Your output should be the lines from the one with "You are a GUI" through the last line of the records below, exactly as written, minus the pictures.
☆ ☆ ☆
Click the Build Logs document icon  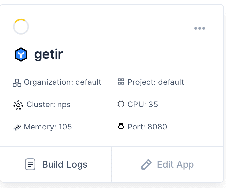coord(30,164)
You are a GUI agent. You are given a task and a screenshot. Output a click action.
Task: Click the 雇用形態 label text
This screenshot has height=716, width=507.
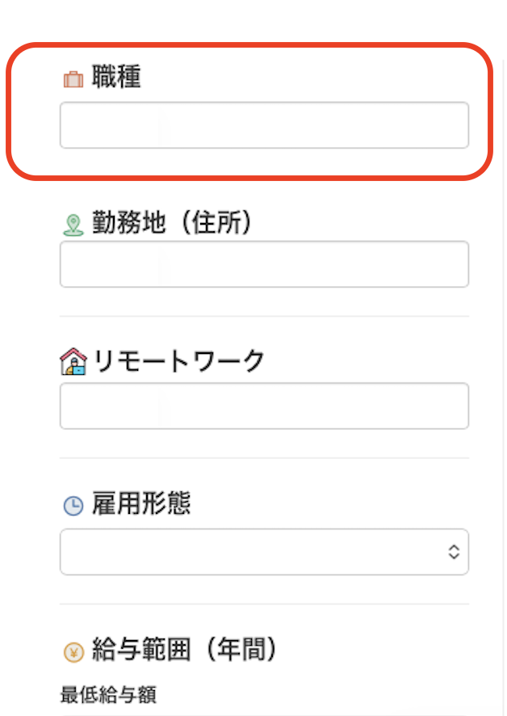[x=141, y=504]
☆ ☆ ☆
[Answer to the exercise]
You are a GUI agent. You are given a task and a screenshot. Output a click action.
Task: Click the 雇用形態 label text
This screenshot has height=716, width=507.
[x=141, y=504]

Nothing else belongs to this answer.